Chorume tóxico ameaça solos agrícolas na Inglaterra
O chorume tóxico de aterros, quando misturado ao esgoto e aplicado em terras agrícolas na Inglaterra, levanta sérias preocupações ambientais devido à presença de produtos químicos persistentes como PFAS, que contaminam solo e água, colocando em risco a saúde pública.
A questão do chorume tóxico gerado em aterros sanitários na Inglaterra está ganhando atenção devido ao seu impacto ambiental. Mais de 750 mil toneladas desse líquido são misturadas ao esgoto e espalhadas em terras agrícolas anualmente. Essa prática levanta preocupações sobre a segurança química e a contaminação do solo e da água.
Mistura de chorume e esgoto
A prática de misturar chorume de aterros com esgoto em estações de tratamento na Inglaterra tem despertado preocupações. Esse líquido, que escorre dos resíduos acumulados, contém uma combinação de substâncias químicas tóxicas.
Entre os compostos encontrados estão os chamados “químicos eternos” PFAS, além de PCBs, dioxinas, retardantes de chama e microplásticos.

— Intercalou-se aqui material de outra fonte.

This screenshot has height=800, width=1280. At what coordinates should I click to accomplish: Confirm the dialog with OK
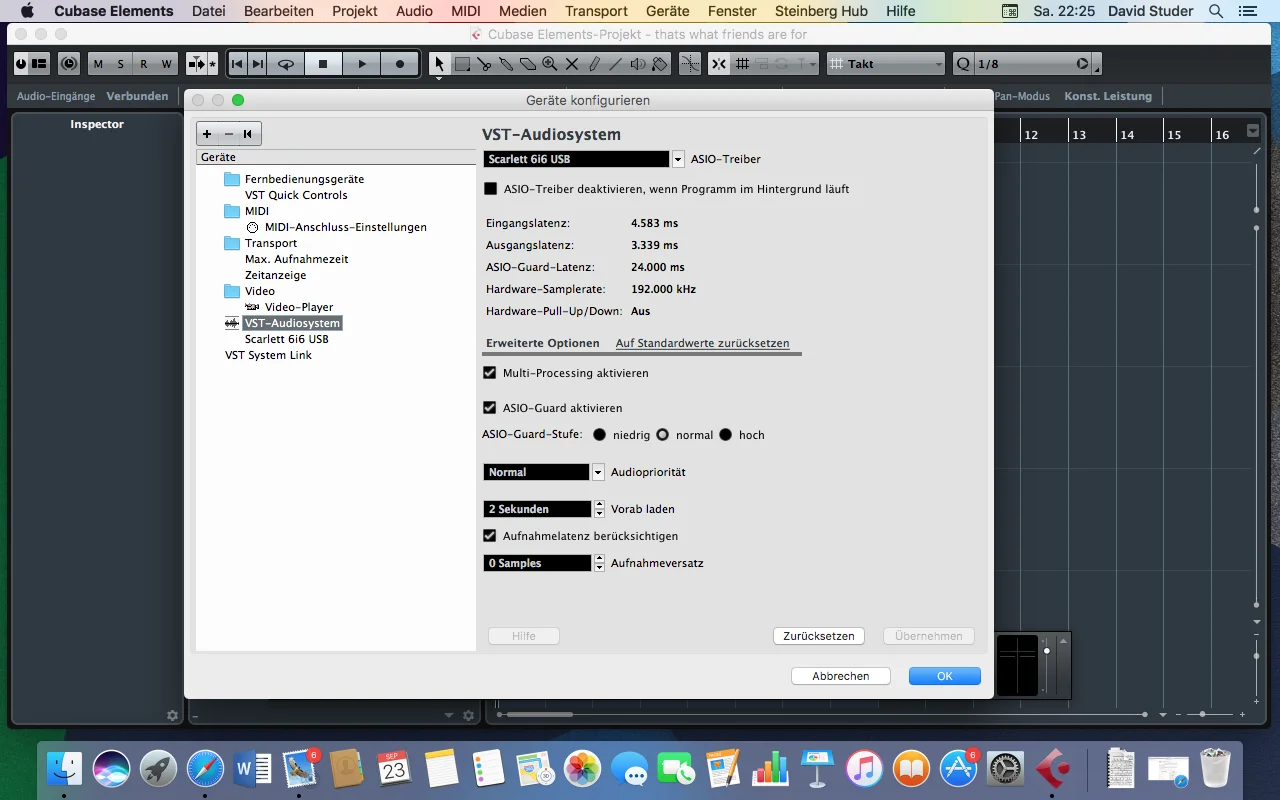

Quando esse material é misturado ao esgoto doméstico e industrial, forma-se um lodo conhecido como biossólido, frequentemente utilizado como fertilizante agrícola.
O problema é que muitas dessas substâncias não são totalmente eliminadas no processo de tratamento e podem chegar aos rios ou se acumular nos solos onde o lodo é aplicado.
Especialistas alertam que isso representa risco à saúde humana e ao meio ambiente, já que os compostos podem se infiltrar na cadeia alimentar.
Na avaliação de pesquisadores, a mistura de chorume com esgoto funciona, na prática, como uma forma de diluir poluentes e dispersá-los.
Porém, essa estratégia não remove os perigos associados, permitindo que eles permaneçam ativos no ambiente por longos períodos.
Desafios regulatórios e de tratamento
O tratamento do chorume nas estações de esgoto do Reino Unido ainda enfrenta sérias limitações. Muitas dessas instalações não possuem tecnologia suficiente para remover contaminantes como os PFAS antes de o material ser transformado em biossólido e aplicado em áreas agrícolas.
A legislação também não acompanha a complexidade dos poluentes modernos, deixando lacunas que permitem a passagem de compostos nocivos sem o devido controle. Além disso, a falta de infraestrutura para pré-tratar o chorume antes de sua entrada no sistema agrava o problema.
Especialistas defendem investimentos em métodos mais avançados de filtragem e oxidação, além da criação de unidades específicas para tratar chorume de aterros, garantindo maior segurança no descarte.
Alternativas para a gestão de resíduos
Reduzir os impactos do chorume exige novas estratégias de tratamento e gestão. Tecnologias modernas, como membranas filtrantes e processos de oxidação, já demonstram capacidade de eliminar substâncias persistentes antes que atinjam o meio ambiente.
O monitoramento contínuo também é essencial. Testes regulares que avaliem não apenas metais pesados, mas também compostos orgânicos resistentes, permitem respostas rápidas e mais eficazes.
Outra frente importante é a redução da produção de resíduos, por meio da reciclagem e da reutilização de materiais. Essa prática diminui a quantidade de chorume gerada e reduz a pressão sobre aterros.
Por fim, especialistas reforçam a importância da conscientização social e do engajamento de governos e empresas para promover um modelo de gestão de resíduos mais sustentável, com foco na segurança ambiental e na proteção da saúde pública.